Spatial single-cell mass spectrometry defines zonation of the hepatocyte proteome

Single-cell proteomics by mass spectrometry (MS) is emerging as a powerful and unbiased method for the characterization of biological heterogeneity. So far, it has been limited to cultured cells, whereas an expansion of the method to complex tissues would greatly enhance biological insights. Here we describe single-cell Deep Visual Proteomics (scDVP), a technology that integrates high-content imaging, laser microdissection and multiplexed MS. scDVP resolves the context-dependent, spatial proteome of murine hepatocytes at a current depth of 1,700 proteins from a slice of a cell. Half of the proteome was differentially regulated in a spatial manner, with protein levels changing dramatically in proximity to the central vein. We applied machine learning to proteome classes and images, which subsequently inferred the spatial proteome from imaging data alone. scDVP is applicable to healthy and diseased tissues and complements other spatial proteomics or spatial omics technologies.

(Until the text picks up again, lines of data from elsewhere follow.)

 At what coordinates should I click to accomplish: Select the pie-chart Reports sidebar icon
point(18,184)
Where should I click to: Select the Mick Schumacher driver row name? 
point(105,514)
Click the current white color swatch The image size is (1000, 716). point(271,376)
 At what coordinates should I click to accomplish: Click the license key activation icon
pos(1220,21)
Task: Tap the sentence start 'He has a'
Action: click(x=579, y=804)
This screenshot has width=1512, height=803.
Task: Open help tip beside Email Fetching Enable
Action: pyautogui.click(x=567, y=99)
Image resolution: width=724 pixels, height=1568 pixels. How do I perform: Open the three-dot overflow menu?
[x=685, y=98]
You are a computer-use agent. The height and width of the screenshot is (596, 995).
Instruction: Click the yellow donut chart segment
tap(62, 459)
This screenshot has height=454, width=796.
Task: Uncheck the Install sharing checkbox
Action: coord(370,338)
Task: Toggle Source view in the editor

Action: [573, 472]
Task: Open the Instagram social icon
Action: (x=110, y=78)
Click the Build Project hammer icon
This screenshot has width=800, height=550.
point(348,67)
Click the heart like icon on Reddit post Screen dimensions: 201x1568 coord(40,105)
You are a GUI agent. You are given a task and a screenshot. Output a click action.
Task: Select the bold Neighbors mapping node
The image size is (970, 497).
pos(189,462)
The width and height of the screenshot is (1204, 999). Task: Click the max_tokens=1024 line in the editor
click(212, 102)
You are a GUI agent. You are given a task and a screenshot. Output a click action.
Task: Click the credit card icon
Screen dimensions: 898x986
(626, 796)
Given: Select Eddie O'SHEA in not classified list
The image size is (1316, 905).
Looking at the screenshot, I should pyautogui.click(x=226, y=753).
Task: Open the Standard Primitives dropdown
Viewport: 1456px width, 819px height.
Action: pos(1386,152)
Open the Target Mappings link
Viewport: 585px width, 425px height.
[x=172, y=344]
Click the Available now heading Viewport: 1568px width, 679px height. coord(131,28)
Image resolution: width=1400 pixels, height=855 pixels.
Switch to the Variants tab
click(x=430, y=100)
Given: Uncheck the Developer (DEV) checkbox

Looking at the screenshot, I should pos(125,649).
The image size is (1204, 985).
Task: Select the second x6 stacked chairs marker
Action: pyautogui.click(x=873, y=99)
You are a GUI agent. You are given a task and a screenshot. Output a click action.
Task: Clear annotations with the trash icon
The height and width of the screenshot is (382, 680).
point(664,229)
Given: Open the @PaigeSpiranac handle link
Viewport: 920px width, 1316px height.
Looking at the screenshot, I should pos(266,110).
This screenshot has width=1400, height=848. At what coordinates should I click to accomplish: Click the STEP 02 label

基于质谱（Mass Spectrometry, MS）的单细胞蛋白质组学，正逐渐成为解析生物异质性的高效且无偏的研究方法。迄今为止，该技术仅局限于培养细胞的研究；若能将其拓展至复杂组织样本，则将极大地深化生物学认知。本文介绍了单细胞深度视觉蛋白质组学（single-cell Deep Visual Proteomics, scDVP）技术，该技术整合了高内涵成像、激光显微切割与多重质谱技术。scDVP可解析小鼠肝细胞的空间语境依赖性蛋白质组，当前可从单张细胞切片中鉴定出1700种蛋白质。该蛋白质组中有半数呈现空间依赖性差异调控，在中央静脉附近的蛋白质水平会发生显著变化。我们将机器学习方法应用于蛋白质组分类与成像数据，后续仅通过成像数据即可推断出样本的空间蛋白质组信息。scDVP可应用于健康与病变组织的研究，同时可作为其他空间蛋白质组学或空间组学技术的重要补充。